Il était une fois Nulpar.
Dans le Nulpar, il n’existait encore rien, ou à peu près car — ça alors ! — une étincelle surgit après un long moment aussi fugace qu’un souvenir. L’étincelle était le monde en un seul point et une seule conscience, un seul être unique. Il était là, mais rien autour. Ce rien, c’était l’Abysse. Il lui fallut longtemps avant de s’apercevoir de sa présence, car elle était à peine là, un filet d’être dans le néant qu’elle incarnait. Lorsqu’enfin il l’aperçut, il lui dit :
« Viens. »
Mais l’Abysse était timide, et ils mirent longtemps à s’apprivoiser. Finalement, Elle et l’étincelle en vinrent à s’aimer, et cette dernière sut ce qu’elle était. Elle fit une chose inédite : elle prit forme et matière, effrayant son amie, sa seule compagnie. L’Abysse s’enfuit, le laissant, solitaire dans le Nulpar. Après l’amour, voilà qu’Ys, car ainsi l’étincelle se nommait-elle, ressentit le désespoir. Il ferma les yeux, car des yeux il avait, et s’endormit pour la première fois.

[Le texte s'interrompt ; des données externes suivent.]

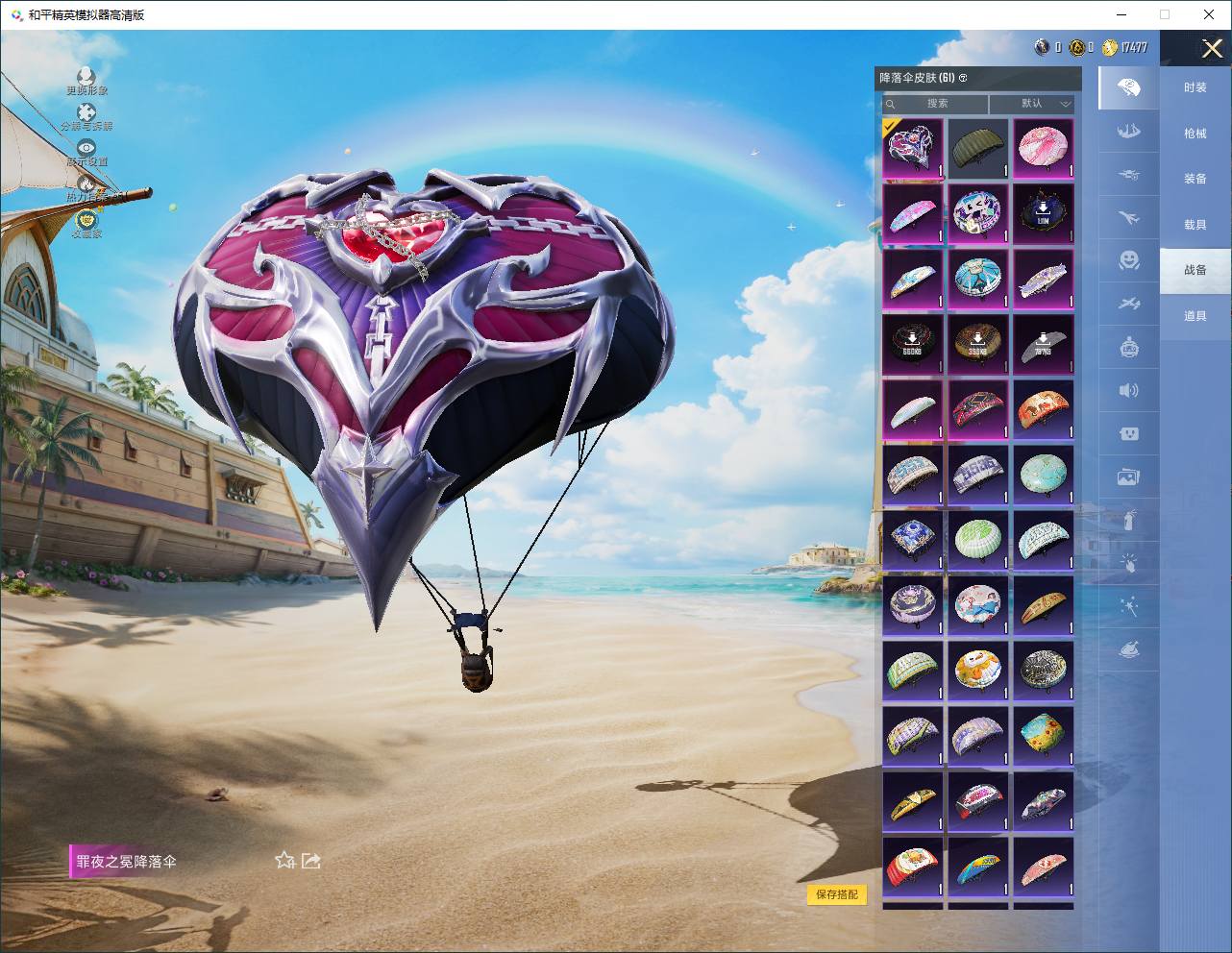Click the gold coin 17477 currency indicator
This screenshot has width=1232, height=953.
tap(1124, 47)
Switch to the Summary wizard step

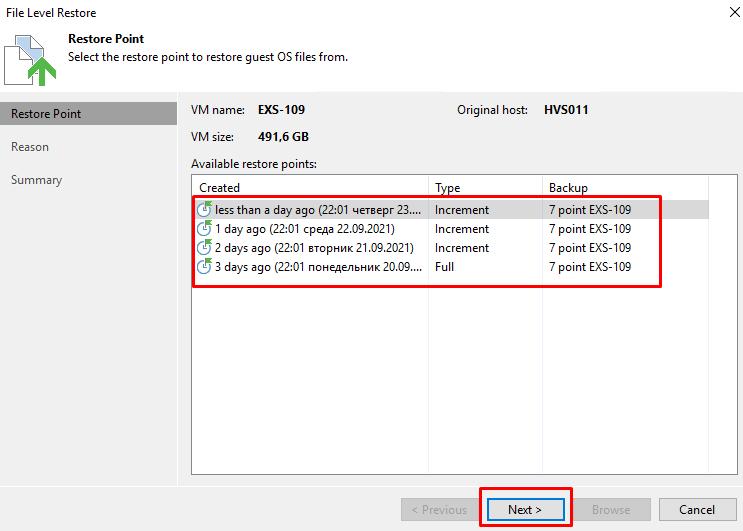(37, 180)
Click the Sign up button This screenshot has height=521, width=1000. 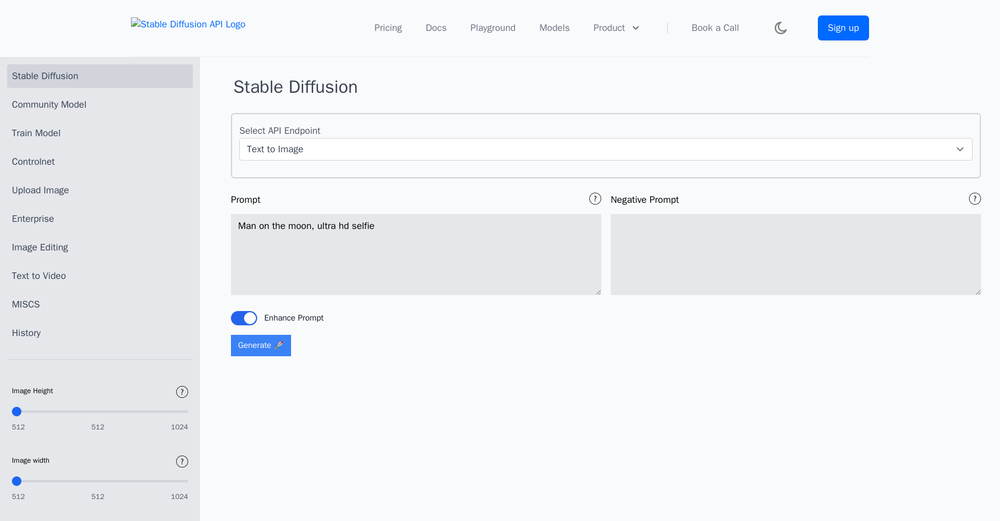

Une matière, sous ses doigts, douce et parfois un peu piquante. Une lumière à travers ses paupières. Une odeur fraîche et agréable. Le vent dans ses cheveux. La haute montagne jetant son ombre sur la plaine. Le ciel immense. Il apprenait tous ces mots en les pensant. Il ouvrit grand les yeux, et fit fasse à ce qu’il pensait être lui : un enfant dont les iris violets étaient fixés dans les siens. Ce dernier lui sourit paisiblement.
Ys ne dit rien.
L’enfant marcha et fut devant lui en quelques pas. Si proche, sans pour autant le toucher. Leur regard jumeau s’aimantait, leur nez s’effleurait.
Soudain, tout disparut à la vue d’Ys. Il était à nouveau seul dans le noir. Adieu à la montagne, à la plaine, à la lumière, au ciel, à l’ombre, à la terre. A l’enfant. Ce rêve semblait n’avoir duré qu’un instant, et pourtant, il lui manquait déjà comme s’il n’avait jamais connu autre chose. Les larmes coulèrent sans crier gare sur le visage d’Ys, sans qu’il ne comprît pourquoi. Une mélancolie profonde et une pointe de peur s’emparèrent de lui : il regrettait déjà tout ce qu’il venait de quitter. Son impuissance devint tristesse, sa tristesse devient colère. Cette colère tourna à la rage, qui enfla jusqu’à devenir puissance. Il se redressa, les pieds appuyés contre un sol, encore caché, qui n’existait pas auparavant. Il leva les yeux, et la lumière les éclaira. Il tendit les mains vers l’obscurité et la déchira de toutes ses forces.
Une plaine vide et un ciel immense se déployèrent autour de lui. Tout ce qu’Ys avait rêvé était là, même l’enfant. Sans le voir, il sentait son regard pareil au sien. D’une pensée vagabonde, le sol se brisa, et une montagne, seule, s’élevait parmi les herbes courbées par le vent.
Il était chez lui ; la montagne était sa maison, ce monde était son jardin.